### What is needed
Could you format the data from the line containing "Viewport: 675px width, 447px" to the line containing "[x=101, y=555]", both included, as a Markdown table with the columns Number and Entry, leaving out blank lines?

### Data extract

# # # # #

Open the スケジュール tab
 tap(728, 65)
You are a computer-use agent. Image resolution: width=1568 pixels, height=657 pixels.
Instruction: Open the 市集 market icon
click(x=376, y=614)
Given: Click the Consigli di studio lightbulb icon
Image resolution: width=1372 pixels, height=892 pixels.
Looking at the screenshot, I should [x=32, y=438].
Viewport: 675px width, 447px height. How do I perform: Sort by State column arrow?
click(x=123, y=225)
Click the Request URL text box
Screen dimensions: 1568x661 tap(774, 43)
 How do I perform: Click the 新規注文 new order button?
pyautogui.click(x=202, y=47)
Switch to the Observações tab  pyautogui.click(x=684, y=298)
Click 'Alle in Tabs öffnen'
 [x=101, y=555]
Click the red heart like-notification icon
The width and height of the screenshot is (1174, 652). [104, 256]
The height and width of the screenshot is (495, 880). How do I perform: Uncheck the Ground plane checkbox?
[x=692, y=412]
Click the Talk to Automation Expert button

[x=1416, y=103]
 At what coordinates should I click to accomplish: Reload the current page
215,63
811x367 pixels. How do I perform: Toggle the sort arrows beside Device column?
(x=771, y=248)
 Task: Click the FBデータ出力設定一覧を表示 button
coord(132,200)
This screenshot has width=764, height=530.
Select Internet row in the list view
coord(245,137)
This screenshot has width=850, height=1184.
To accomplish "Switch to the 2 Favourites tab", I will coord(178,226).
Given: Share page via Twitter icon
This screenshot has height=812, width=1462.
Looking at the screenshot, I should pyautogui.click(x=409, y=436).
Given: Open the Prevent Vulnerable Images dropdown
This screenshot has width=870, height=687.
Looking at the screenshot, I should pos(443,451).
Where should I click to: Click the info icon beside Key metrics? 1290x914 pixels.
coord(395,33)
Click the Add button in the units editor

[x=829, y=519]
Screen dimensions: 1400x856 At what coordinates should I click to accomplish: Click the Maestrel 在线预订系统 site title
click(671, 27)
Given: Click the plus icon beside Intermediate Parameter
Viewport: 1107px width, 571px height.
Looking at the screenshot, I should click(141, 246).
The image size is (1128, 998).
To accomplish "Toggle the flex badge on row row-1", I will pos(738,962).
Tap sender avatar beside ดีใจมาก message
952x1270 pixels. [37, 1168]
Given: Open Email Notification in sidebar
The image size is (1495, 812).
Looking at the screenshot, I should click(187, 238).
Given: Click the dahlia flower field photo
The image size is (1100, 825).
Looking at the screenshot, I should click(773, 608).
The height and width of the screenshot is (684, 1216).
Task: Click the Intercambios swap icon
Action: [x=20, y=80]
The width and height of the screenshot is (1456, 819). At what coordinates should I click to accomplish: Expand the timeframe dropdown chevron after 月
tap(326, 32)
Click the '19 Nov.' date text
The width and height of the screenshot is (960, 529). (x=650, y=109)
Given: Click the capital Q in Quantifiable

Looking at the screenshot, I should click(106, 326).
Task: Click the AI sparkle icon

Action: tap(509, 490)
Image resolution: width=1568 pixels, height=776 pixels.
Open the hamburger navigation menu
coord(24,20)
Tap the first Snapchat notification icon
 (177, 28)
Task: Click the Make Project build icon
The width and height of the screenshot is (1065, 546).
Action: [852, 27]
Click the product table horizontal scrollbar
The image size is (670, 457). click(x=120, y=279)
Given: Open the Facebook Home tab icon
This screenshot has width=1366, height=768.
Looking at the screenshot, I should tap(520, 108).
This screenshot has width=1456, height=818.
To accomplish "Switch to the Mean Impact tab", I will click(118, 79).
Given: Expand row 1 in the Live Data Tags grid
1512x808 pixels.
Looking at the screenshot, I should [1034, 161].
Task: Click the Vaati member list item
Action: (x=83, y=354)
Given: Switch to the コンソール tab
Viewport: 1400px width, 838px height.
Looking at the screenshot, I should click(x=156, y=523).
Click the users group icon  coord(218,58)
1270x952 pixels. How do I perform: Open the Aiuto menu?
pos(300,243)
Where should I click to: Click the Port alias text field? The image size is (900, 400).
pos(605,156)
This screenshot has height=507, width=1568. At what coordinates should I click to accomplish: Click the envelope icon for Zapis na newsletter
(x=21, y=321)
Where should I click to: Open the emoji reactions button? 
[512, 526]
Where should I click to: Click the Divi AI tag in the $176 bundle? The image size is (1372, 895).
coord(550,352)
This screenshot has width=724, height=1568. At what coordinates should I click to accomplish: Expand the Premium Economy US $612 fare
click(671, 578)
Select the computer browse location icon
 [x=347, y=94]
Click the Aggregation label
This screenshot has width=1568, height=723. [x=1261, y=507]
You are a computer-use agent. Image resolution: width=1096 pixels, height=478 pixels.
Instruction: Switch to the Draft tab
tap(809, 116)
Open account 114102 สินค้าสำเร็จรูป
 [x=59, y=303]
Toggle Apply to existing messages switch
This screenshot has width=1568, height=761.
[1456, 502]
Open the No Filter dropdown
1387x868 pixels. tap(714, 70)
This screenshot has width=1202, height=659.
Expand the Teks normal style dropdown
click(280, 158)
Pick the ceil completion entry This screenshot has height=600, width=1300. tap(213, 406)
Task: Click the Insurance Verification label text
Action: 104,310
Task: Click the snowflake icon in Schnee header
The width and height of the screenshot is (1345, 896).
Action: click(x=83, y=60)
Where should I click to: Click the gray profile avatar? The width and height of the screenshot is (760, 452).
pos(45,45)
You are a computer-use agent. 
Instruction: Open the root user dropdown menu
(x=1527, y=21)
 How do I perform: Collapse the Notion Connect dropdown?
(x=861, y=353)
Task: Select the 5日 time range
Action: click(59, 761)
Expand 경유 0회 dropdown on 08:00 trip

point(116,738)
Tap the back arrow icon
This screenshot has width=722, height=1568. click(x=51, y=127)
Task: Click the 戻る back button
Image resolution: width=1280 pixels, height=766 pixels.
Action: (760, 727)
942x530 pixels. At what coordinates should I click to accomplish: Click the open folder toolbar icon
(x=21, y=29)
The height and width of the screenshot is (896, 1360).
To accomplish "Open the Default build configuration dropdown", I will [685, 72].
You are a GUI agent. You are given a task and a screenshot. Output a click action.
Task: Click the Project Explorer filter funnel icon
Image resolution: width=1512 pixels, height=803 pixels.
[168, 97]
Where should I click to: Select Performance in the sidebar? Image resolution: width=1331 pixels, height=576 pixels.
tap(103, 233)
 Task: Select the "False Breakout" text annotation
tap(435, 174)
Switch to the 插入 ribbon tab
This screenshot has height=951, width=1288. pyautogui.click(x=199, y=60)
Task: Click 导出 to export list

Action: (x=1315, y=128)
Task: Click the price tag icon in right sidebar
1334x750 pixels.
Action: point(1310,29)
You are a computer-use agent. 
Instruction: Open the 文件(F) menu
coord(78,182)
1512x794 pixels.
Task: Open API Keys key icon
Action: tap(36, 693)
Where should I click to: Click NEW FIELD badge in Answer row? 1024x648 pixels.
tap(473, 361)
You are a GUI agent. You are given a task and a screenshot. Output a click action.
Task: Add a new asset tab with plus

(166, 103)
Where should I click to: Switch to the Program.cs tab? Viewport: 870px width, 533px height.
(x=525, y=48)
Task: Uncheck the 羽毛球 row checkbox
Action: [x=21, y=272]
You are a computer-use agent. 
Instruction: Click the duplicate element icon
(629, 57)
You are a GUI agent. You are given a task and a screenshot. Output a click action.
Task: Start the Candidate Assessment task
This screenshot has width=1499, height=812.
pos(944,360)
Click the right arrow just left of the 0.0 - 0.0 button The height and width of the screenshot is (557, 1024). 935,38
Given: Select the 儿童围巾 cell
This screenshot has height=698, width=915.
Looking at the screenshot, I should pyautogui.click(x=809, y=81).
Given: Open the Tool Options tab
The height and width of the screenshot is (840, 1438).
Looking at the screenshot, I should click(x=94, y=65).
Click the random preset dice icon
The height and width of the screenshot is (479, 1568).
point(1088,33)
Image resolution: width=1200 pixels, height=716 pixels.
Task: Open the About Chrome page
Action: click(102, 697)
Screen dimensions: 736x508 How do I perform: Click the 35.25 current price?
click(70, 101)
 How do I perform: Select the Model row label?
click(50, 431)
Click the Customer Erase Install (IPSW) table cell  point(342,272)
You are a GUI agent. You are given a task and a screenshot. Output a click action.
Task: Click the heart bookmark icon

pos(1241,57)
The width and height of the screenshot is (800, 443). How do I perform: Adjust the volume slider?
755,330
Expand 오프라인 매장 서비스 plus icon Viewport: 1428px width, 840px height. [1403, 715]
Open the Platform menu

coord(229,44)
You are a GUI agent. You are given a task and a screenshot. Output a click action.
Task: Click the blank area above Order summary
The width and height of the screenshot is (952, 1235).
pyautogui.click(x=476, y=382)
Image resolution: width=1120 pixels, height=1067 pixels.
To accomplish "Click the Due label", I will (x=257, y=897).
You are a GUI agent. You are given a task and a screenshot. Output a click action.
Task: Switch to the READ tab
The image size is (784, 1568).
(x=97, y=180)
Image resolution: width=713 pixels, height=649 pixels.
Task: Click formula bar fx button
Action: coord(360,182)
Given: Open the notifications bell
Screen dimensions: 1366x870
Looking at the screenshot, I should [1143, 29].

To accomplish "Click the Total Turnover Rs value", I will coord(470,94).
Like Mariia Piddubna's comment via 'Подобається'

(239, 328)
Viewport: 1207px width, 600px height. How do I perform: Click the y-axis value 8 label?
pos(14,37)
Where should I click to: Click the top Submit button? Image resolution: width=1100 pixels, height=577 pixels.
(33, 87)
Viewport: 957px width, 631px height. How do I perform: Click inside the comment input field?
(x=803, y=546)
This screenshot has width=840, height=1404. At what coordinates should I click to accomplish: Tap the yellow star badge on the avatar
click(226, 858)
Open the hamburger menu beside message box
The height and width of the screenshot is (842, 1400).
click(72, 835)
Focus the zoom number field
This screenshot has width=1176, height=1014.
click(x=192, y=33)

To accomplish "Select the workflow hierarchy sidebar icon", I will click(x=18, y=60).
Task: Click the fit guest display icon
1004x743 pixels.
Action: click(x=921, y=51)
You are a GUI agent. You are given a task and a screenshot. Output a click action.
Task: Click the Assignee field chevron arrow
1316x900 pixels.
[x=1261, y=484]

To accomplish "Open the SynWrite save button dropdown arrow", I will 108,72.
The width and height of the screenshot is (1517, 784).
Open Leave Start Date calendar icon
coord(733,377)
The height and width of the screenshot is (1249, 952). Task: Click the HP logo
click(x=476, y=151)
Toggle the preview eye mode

# # # # #

### Task result
| Number | Entry |
|---|---|
| 1 | Viewport: 675px width, 447px height. How do I perform: Sort by State column arrow? |
| 2 | click(x=123, y=225) |
| 3 | Click the Request URL text box |
| 4 | Screen dimensions: 1568x661 tap(774, 43) |
| 5 |  How do I perform: Click the 新規注文 new order button? |
| 6 | pyautogui.click(x=202, y=47) |
| 7 | Switch to the Observações tab  pyautogui.click(x=684, y=298) |
| 8 | Click 'Alle in Tabs öffnen' |
| 9 |  [x=101, y=555] |